Gray Flannel Mixtape: The Best of ’09
Before I unleash my awe-inspiring year-end album wrapup, I thought I’d share with you a mixtape featuring ten of my favorite songs from 2009. The only restriction I’m placing on myself here is that I won’t be double-dipping from any artists, although some could have easily taken up half this list. And away we go!
1. “Modern Day Delilah” by Kiss (from Sonic Boom) – This is easily the catchiest tune Kiss has recorded in a long, long time. It also happens to be the best track on Sonic Boom, which is actually a decent album. Paul Stanley’s voice is definitely starting to show its age, but he still can bring it at age 57.
2. “A Looking in View” by Alice in Chains (from Black Gives Way to Blue) – Seven minutes of beautiful, brutal music from a band that was away for far too long.
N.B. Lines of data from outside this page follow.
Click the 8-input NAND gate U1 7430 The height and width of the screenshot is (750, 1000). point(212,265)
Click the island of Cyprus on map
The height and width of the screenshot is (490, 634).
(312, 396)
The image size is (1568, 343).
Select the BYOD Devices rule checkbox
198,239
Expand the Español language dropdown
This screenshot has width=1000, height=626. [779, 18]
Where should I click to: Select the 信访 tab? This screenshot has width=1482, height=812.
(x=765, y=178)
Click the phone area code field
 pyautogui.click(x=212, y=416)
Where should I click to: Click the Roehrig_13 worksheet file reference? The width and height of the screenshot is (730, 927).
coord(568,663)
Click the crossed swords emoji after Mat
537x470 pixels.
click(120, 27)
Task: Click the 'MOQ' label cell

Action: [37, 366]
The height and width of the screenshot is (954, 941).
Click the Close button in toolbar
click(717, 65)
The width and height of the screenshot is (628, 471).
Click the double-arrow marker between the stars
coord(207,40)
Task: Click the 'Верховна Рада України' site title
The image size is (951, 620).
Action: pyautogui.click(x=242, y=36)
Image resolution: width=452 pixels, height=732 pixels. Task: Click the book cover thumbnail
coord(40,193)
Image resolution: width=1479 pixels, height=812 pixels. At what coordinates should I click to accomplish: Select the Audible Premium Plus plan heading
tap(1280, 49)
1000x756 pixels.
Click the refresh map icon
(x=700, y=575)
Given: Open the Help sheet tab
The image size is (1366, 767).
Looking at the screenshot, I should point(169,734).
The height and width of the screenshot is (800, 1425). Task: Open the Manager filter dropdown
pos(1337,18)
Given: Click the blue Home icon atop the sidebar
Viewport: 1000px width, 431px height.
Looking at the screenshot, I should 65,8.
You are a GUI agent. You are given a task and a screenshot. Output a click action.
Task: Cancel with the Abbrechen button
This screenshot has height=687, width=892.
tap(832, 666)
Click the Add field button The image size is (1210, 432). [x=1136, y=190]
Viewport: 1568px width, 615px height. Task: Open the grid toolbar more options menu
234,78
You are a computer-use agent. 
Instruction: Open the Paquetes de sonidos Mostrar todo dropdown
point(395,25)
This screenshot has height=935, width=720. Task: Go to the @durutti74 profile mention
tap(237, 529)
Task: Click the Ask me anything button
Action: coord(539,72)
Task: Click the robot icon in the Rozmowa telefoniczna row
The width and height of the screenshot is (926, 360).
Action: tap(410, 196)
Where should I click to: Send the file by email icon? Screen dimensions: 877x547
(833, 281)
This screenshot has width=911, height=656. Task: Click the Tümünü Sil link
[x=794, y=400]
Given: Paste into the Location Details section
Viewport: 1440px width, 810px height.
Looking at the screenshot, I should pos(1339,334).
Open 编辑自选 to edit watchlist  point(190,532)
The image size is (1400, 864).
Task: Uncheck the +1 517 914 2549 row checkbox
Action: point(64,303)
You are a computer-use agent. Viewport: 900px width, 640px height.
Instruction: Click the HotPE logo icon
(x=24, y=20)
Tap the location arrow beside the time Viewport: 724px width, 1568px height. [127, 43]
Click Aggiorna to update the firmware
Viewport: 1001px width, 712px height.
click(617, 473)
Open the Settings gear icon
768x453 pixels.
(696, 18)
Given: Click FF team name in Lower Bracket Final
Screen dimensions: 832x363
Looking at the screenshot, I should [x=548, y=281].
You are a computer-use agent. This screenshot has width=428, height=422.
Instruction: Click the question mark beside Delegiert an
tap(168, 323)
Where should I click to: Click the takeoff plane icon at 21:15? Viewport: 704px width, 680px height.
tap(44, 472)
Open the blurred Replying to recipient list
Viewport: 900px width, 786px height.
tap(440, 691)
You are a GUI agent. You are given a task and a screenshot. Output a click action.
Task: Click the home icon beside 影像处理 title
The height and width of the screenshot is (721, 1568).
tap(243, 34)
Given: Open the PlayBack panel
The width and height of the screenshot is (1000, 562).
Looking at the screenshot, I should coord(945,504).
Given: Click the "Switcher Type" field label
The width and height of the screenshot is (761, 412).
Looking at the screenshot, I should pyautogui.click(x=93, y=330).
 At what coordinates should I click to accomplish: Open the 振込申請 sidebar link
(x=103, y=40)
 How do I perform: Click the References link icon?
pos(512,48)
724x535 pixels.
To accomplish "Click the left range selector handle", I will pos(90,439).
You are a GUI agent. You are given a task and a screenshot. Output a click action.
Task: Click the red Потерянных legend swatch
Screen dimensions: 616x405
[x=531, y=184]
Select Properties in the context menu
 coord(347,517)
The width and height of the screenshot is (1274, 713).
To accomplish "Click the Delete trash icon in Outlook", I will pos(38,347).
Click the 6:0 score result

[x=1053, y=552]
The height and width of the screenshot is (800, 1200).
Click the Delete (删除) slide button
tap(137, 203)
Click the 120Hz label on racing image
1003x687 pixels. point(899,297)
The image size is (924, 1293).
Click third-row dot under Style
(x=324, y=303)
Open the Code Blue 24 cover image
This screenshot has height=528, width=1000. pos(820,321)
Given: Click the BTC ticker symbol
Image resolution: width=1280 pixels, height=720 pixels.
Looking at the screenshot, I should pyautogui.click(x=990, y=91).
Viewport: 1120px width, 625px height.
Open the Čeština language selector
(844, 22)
3. “Drethoven” by Jacob Fred Jazz Odyssey (from One Day in Brooklyn) – And taking a total 180-degree turn from the last song, here’s another seven minutes of greatness. This time it’s some foot-tapping jazz featuring a rhythm that won’t quit and some tasty lap steel guitar. After hearing this you’ll believe that even in Tulsa they know how to swing.
4. “Man Down!” by Queensrÿche (from American Soldier) – This wasn’t my favorite track from American Soldier, but after a listen or two it quickly jumped to the top of my list. It’s got that old-time Queensrÿche sound, replete with great guitar parts, a soaring chorus, and some of Geoff Tate’s best vocals in years.
5. “Compulsion” by Doves (from Kingdom of Rust) – As if Kingdom of Rust wasn’t already one of the best albums of the year, this song lays the funk down more than any trio of British rockers has any right to. I’ve also included a vocal-less version from the group’s Instrumentals of Rust disc so you can get your groove on with no distractions.
6. “God Is Love” by Eleni Mandell (from Artificial Fire) – Alas, I can’t find any legal ways to link to a copy of this song. You’ll just have to trust me and seek it out (you can download it from Amazon for just 99 cents). And for those who don’t dig spiritual songs, this one doesn’t hit you over the head with that despite the title. It really is just a really beautiful piece of smoky, late-night pop music. And when that chorus kicks in, it’s oh so sweet.
7. “Channel” by Joe Henry (from Blood from Stars) – Joe Henry’s music has taken on a rather languid, dreamlike quality over the past few albums, and this song is no exception. But there’s an additional dynamic at play on this cut that elevates it over his already strong material. Henry truly is one of the most criminally overlooked artists of our day.
8. “Yes I’m Country (And That’s OK)” by Robert Glasper (from Double Booked) – I can’t decide whether or not Glasper’s biggest strength as a pianist is his effortless virtuosity or the beauty he can bring to slower pieces. So having both of those qualities present in one song is pretty much musical heaven for me. The song has a Pat Metheny-like compositional quality in parts, which is a nice addition to the Glasper sound. I also don’t want to overlook the sublime drumming of Chris Dave, who has been a worthy addition to Glasper’s trio in recent years.
9. “Bandoliers” by Them Crooked Vultures (from Them Crooked Vultures) – I don’t imagine this track is the obvious choice from Them Crooked Vultures’ self-titled debut, but I’ve picked it because it’s a model of restraint and melody. Also, I’m a sucker for hard rock/metal that infuses Latin elements well. But above all, it’s just a damn strong piece of music by Messrs. Homme, Jones, & Grohl.
10. “Truckers Delight” by Flairs – For those who didn’t want to brave the raunchy YouTube video I posted for this song, now you can listen safely. This is my most recent musical obsession, and a hell of a way to close out 2009.